Work instructions
Scan the entries for the word "zoom" and return every line that has it.

____ Provided material

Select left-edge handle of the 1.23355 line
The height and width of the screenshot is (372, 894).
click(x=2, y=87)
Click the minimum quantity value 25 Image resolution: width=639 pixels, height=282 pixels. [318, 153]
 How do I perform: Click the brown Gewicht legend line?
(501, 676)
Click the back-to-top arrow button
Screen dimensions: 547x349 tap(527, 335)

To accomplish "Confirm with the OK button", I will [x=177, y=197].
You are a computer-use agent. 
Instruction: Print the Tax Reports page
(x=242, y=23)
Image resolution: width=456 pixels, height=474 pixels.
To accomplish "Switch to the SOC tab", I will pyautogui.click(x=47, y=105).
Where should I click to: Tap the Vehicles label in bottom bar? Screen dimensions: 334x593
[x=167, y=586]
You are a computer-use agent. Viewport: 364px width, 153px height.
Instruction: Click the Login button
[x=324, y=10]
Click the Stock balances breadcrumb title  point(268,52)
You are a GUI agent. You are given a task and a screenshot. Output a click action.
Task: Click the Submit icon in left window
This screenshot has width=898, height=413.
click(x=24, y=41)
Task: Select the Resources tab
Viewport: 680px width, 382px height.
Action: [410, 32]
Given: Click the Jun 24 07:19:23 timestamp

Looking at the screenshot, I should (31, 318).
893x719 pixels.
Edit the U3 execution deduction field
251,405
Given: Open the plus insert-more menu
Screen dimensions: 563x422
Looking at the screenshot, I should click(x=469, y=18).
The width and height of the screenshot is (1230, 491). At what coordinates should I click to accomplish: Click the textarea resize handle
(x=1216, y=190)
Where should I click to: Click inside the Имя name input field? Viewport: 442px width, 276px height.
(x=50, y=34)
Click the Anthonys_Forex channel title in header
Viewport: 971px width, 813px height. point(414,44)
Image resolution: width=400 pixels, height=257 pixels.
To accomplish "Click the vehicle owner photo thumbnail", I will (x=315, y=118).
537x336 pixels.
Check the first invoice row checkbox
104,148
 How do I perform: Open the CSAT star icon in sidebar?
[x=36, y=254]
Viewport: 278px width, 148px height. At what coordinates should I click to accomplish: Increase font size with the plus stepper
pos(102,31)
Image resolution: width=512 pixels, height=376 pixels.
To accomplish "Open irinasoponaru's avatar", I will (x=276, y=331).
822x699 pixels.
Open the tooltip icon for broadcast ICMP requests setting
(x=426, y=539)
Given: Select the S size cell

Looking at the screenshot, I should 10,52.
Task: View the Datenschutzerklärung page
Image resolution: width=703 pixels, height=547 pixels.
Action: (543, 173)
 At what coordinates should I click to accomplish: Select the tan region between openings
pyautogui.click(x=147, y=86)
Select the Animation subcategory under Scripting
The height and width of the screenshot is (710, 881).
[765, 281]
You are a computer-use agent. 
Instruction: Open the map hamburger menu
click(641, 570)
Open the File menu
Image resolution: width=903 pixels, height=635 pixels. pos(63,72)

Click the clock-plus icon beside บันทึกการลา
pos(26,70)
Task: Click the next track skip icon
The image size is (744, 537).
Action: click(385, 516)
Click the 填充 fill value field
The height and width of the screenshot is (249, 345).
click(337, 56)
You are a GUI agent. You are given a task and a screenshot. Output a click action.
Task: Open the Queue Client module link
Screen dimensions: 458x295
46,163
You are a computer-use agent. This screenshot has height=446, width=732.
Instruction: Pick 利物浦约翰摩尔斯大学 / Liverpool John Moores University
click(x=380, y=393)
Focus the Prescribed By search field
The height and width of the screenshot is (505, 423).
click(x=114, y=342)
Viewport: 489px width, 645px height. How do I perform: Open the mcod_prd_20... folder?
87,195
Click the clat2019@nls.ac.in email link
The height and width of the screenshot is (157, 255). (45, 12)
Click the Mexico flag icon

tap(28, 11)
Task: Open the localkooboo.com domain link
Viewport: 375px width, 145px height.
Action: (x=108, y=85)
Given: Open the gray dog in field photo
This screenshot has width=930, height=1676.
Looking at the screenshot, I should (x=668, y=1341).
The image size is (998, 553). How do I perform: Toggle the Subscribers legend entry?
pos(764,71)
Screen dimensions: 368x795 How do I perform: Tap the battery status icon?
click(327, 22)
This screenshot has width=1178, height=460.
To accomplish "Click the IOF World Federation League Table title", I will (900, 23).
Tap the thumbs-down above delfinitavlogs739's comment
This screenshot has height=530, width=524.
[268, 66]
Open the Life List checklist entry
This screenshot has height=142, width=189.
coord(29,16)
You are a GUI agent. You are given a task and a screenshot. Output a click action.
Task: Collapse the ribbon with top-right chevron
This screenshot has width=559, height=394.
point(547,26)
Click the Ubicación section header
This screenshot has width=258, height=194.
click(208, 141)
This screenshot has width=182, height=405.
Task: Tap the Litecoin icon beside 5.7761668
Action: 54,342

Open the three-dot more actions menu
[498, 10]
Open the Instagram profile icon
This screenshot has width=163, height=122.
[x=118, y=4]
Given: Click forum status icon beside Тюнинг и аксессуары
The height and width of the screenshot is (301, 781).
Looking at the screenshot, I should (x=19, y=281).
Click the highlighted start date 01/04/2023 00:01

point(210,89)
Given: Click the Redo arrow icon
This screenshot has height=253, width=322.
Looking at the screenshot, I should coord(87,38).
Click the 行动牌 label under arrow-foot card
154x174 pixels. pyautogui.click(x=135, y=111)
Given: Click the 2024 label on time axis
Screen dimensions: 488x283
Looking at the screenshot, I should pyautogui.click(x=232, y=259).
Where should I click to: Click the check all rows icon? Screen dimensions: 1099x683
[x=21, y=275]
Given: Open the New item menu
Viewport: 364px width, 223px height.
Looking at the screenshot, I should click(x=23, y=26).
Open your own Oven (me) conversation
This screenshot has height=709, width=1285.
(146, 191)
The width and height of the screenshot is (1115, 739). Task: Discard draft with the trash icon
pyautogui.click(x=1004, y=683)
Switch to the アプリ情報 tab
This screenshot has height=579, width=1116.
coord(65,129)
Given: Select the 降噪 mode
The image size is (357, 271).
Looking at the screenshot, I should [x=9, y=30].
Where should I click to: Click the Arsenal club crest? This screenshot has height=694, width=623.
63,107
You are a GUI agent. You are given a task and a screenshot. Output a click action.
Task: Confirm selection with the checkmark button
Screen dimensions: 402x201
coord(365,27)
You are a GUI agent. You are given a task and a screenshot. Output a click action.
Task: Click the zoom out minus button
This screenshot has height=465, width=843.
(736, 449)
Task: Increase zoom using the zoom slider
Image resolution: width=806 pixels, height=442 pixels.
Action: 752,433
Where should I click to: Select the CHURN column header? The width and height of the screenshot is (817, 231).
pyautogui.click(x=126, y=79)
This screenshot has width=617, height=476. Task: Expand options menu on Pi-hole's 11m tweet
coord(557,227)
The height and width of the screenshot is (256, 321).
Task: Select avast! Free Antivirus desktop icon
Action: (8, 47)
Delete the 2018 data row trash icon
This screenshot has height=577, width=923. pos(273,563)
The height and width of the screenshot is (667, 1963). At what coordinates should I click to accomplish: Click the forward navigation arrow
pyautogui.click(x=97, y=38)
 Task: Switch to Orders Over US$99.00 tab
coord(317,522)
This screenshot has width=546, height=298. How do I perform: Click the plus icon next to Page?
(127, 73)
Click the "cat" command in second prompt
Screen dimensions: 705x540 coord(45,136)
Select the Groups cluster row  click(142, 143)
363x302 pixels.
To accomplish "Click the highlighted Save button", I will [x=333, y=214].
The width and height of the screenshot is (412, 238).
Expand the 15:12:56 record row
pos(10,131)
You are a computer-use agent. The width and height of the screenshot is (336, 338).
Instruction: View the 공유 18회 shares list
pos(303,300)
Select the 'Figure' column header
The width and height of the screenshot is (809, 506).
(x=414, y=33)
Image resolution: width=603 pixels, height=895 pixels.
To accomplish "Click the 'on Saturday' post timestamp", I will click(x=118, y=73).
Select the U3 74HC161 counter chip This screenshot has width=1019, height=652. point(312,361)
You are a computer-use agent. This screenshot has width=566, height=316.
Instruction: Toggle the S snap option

________

Result of this task
Task: Click the zoom out minus button
Task: Increase zoom using the zoom slider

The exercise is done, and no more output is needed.